Monday, April 16, 2018

Apple explains how Personalized Hey Siri works →

Apple’s latest entry into their Machine Learning Journal details how they personalized the Hey Siri trigger phrase for engaging the personal assistant. Here are a few interesting tidbits.

[…] Unintended activations occur in three scenarios – 1) when the primary user says a similar phrase, 2) when other users say “Hey Siri,” and 3) when other users say a similar phrase. The last one is the most annoying false activation of all. In an effort to reduce such False Accepts (FA), our work aims to personalize each device such that it (for the most part) only wakes up when the primary user says “Hey Siri.” […]

I love the candidness of the writers here. I can also relate to the primary scenario. Let’s just say I’ve learned how often I say the phrase “Are you serious?”, because about 75% of the time I do, Siri thinks I’m trying to activate her. It’s fairly annoying on multiple levels.

On Siri enrollment and learning:

[…] During explicit enrollment, a user is asked to say the target trigger phrase a few times, and the on-device speaker recognition system trains a PHS speaker profile from these utterances. This ensures that every user has a faithfully-trained PHS profile before he or she begins using the “Hey Siri” feature; thus immediately reducing IA rates. However, the recordings typically obtained during the explicit enrollment often contain very little environmental variability. […]

And:

This brings to bear the notion of implicit enrollment, in which a speaker profile is created over a period of time using the utterances spoken by the primary user. Because these recordings are made in real-world situations, they have the potential to improve the robustness of our speaker profile. The danger, however, lies in the handling of imposter accepts and false alarms; if enough of these get included early on, the resulting profile will be corrupted and not faithfully represent the primary users’ voice. The device might begin to falsely reject the primary user’s voice or falsely accept other imposters’ voices (or both!) and the feature will become useless.

Heh. Maybe this explains my “Are you serious?” problem.

They go on to explain improving speaker recognition, model training, and more. As with all of Apple’s Machine Learning Journal entries, this one is very technical in content, but these peeks behind the curtain are highly interesting to say the least.

One thing I didn’t see note of was how microphone quality and quantity improves recognition.
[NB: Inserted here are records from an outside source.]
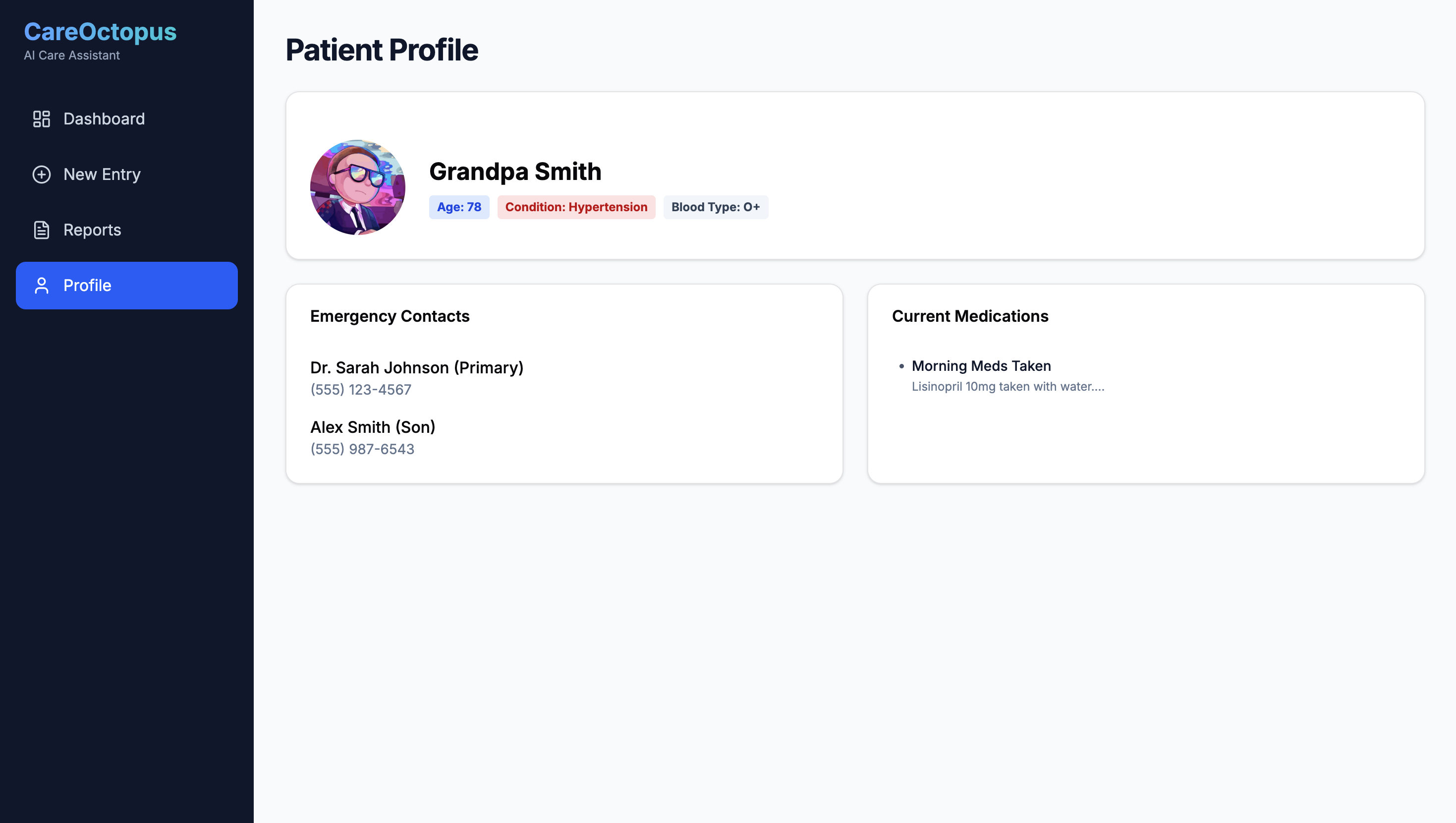Click Morning Meds Taken entry

click(x=981, y=366)

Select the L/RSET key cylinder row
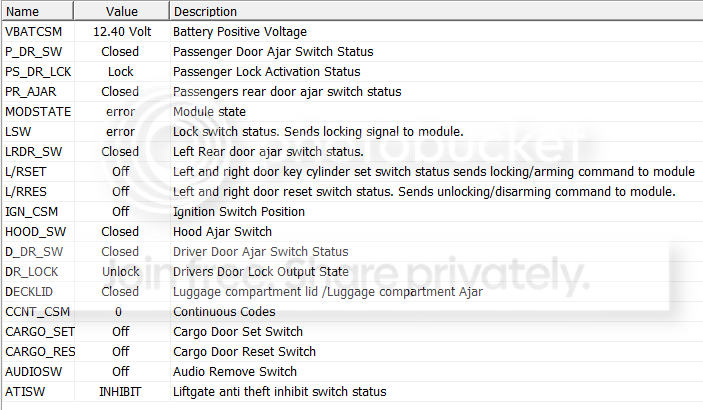352,172
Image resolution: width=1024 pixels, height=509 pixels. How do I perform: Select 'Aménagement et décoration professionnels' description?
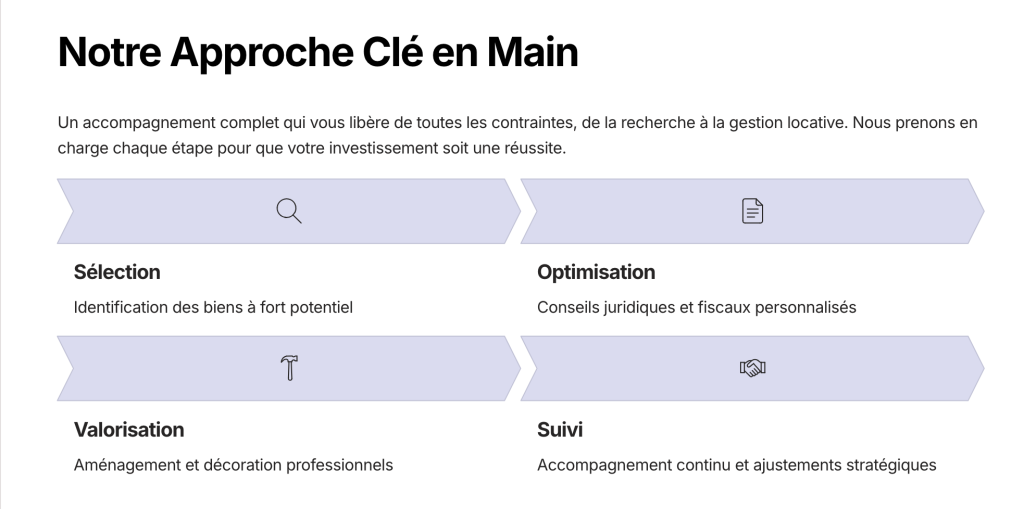coord(233,465)
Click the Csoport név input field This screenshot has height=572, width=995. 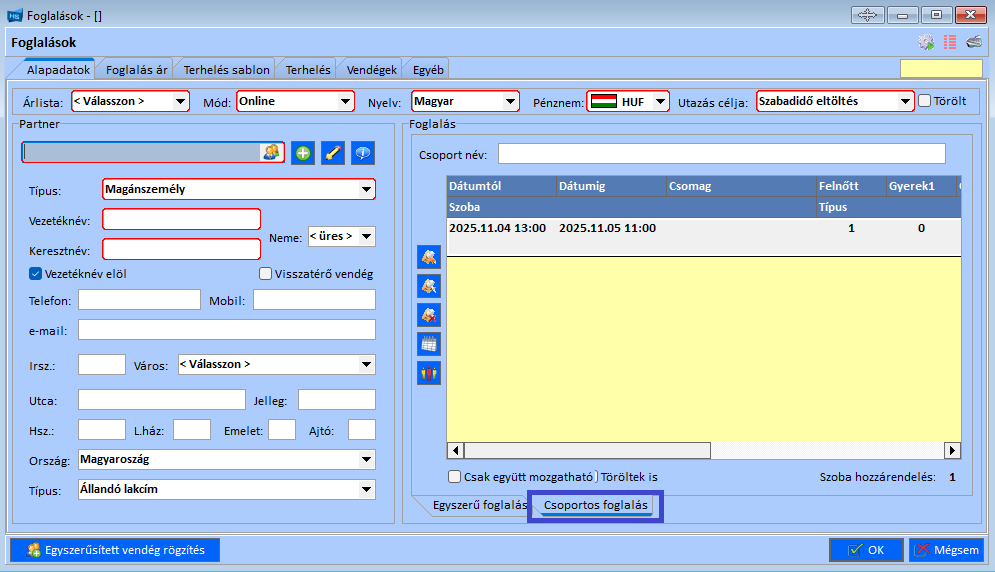pyautogui.click(x=721, y=153)
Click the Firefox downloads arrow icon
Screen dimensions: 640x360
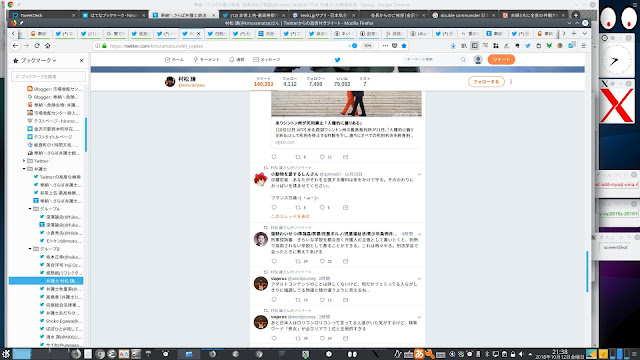(x=453, y=46)
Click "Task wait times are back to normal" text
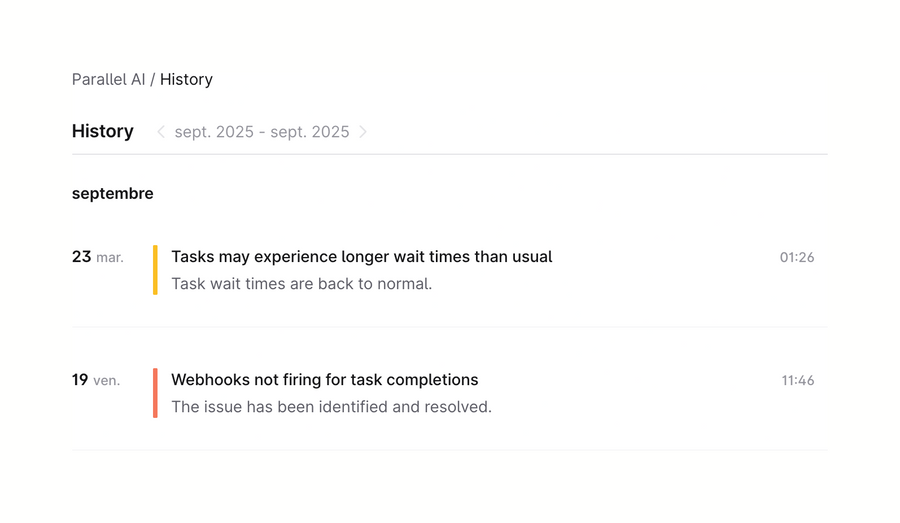This screenshot has height=523, width=900. pyautogui.click(x=301, y=284)
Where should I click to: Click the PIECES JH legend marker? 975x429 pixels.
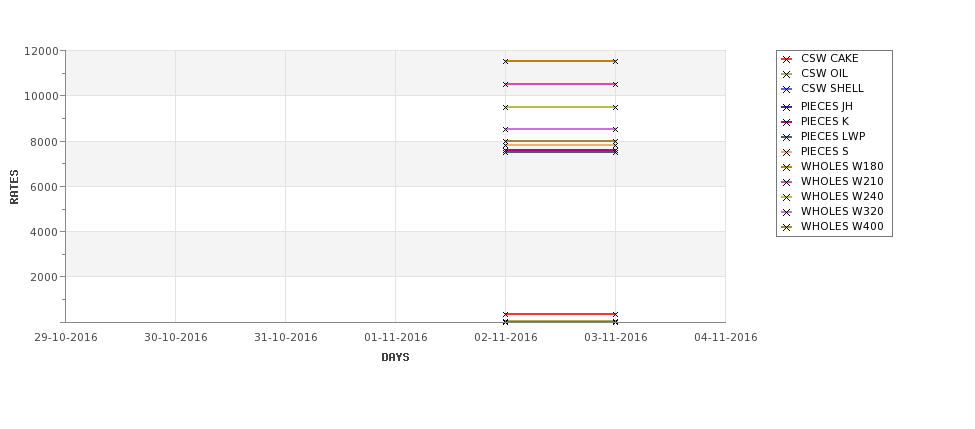(x=786, y=107)
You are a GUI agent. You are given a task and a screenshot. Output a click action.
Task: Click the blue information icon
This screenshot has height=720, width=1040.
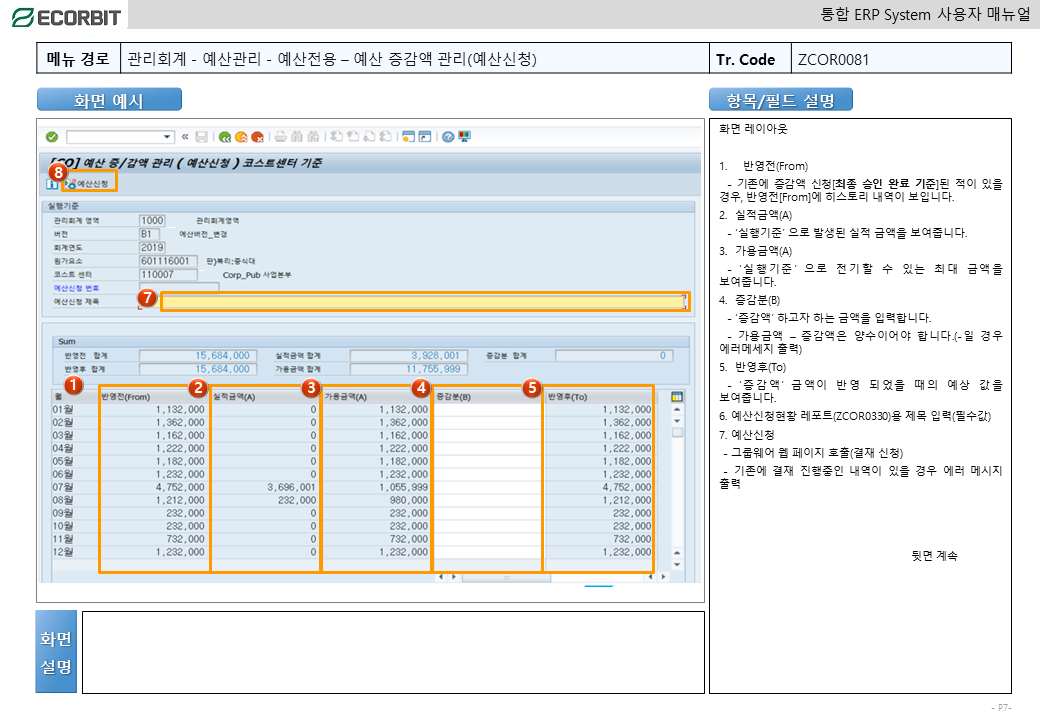[52, 184]
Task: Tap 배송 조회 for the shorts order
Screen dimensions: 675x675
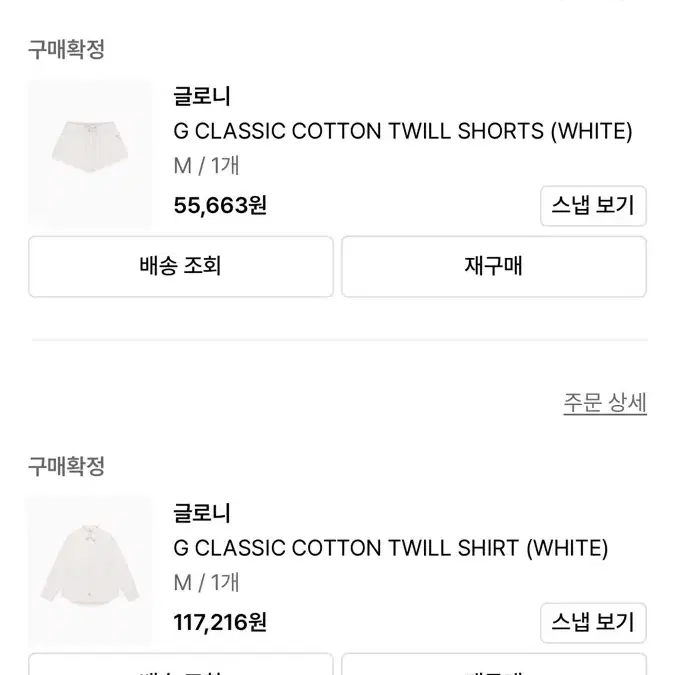Action: [181, 266]
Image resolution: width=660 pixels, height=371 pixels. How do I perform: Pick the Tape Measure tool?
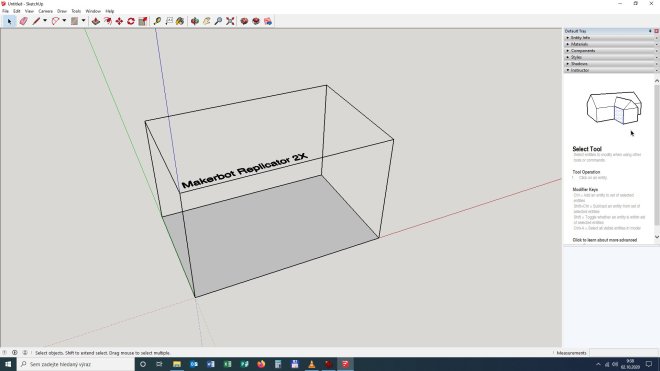pyautogui.click(x=157, y=21)
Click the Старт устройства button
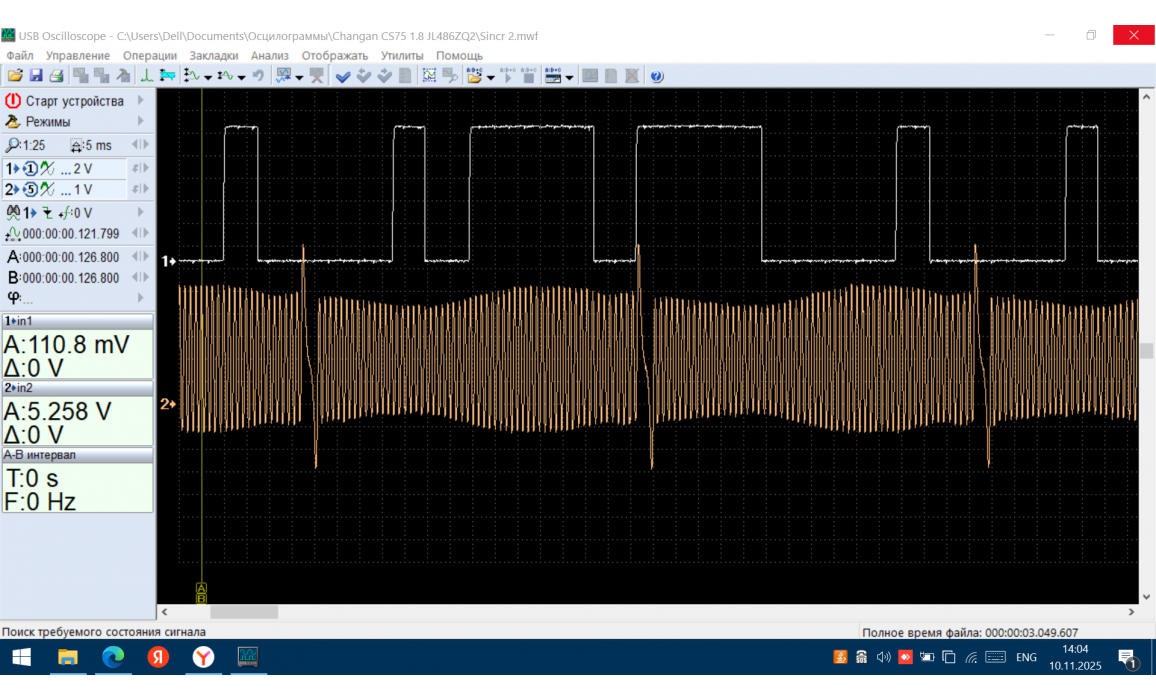Screen dimensions: 1156x700 coord(74,101)

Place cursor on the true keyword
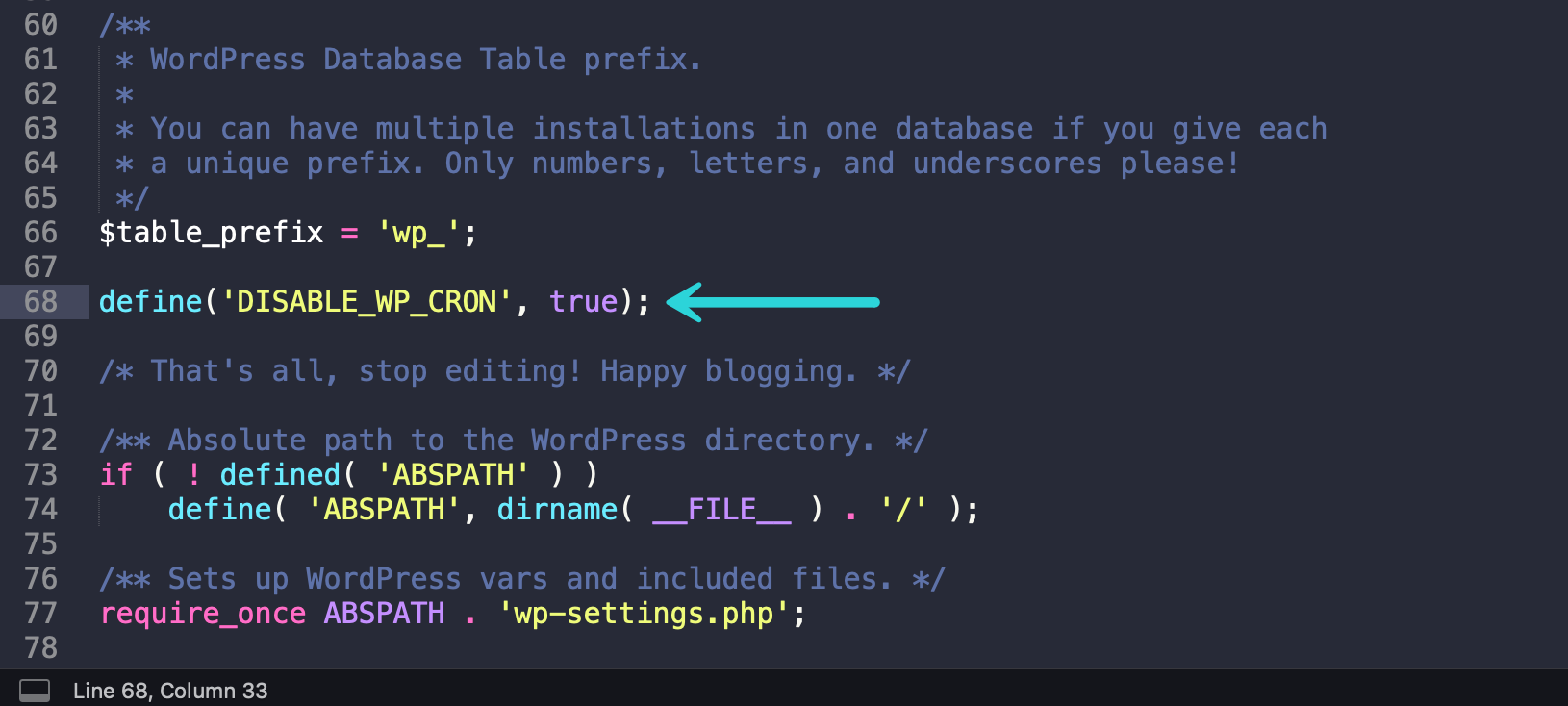coord(583,302)
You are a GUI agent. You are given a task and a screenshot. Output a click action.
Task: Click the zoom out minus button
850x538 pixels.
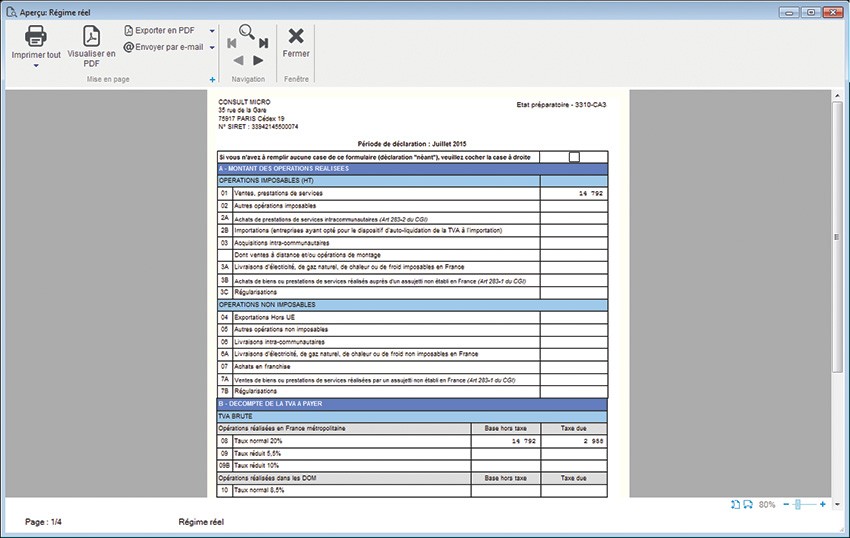tap(786, 505)
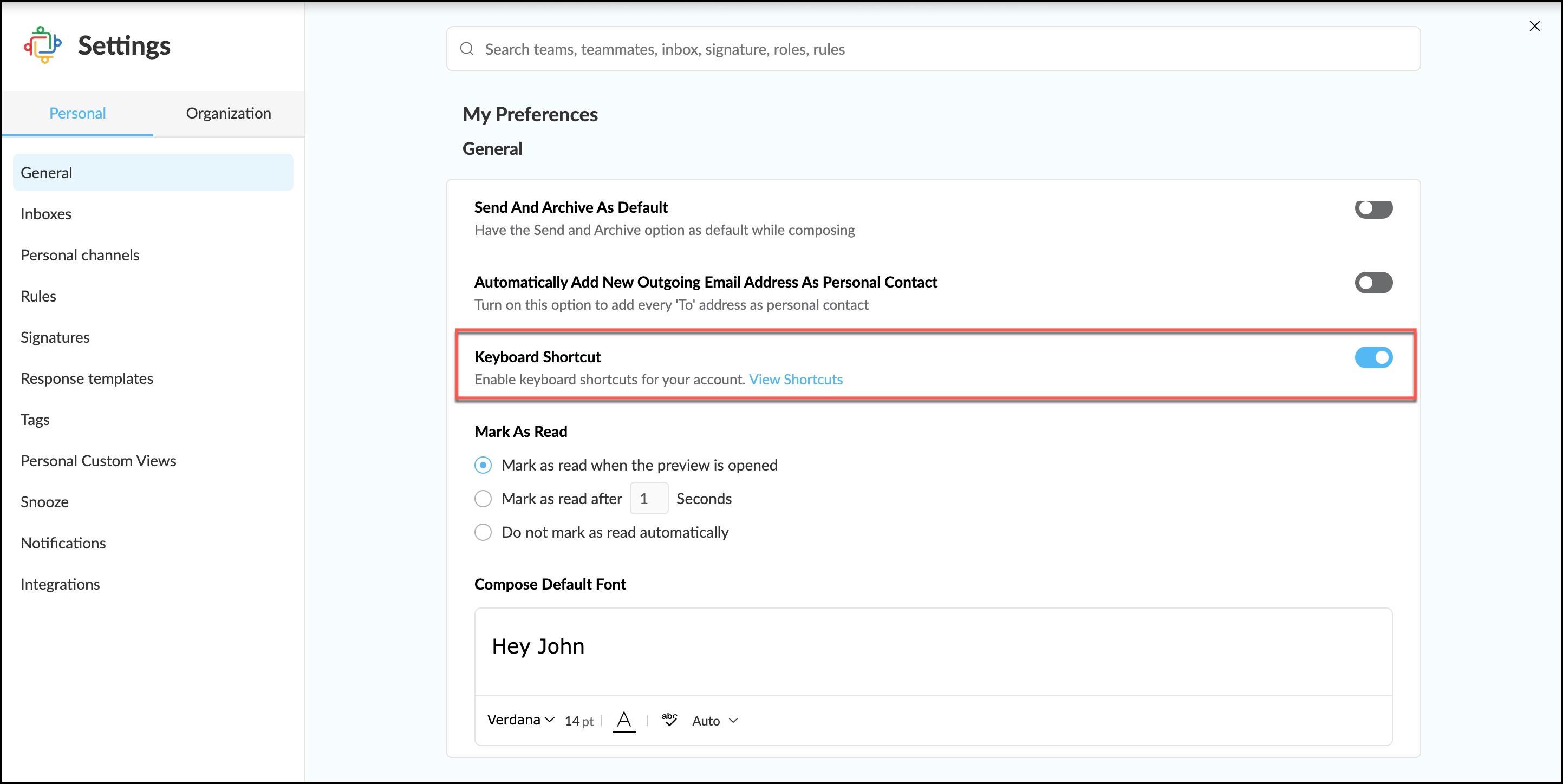This screenshot has width=1563, height=784.
Task: Go to Notifications settings
Action: coord(63,543)
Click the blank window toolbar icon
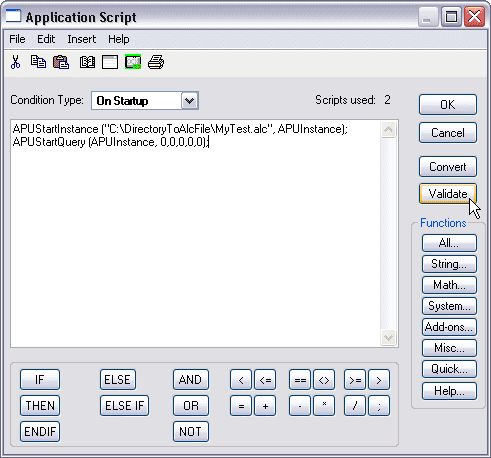The image size is (491, 458). coord(110,62)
For instance, Hey Siri works spookily-well on HomePod, with its seven microphones. However, I assume they aren’t using Personalized Hey Siri on HomePod, since it’s a communal device with multiple users, so the success rate may be implicitly higher already. Either way, I wish my iPhone would hear me just as well.

Friday, April 13, 2018

How Google identifies who's talking →

From the Google Research Blog

People are remarkably good at focusing their attention on a particular person in a noisy environment, mentally “muting” all other voices and sounds. Known as the cocktail party effect, this capability comes natural to us humans. However, automatic speech separation — separating an audio signal into its individual speech sources — while a well-studied problem, remains a significant challenge for computers.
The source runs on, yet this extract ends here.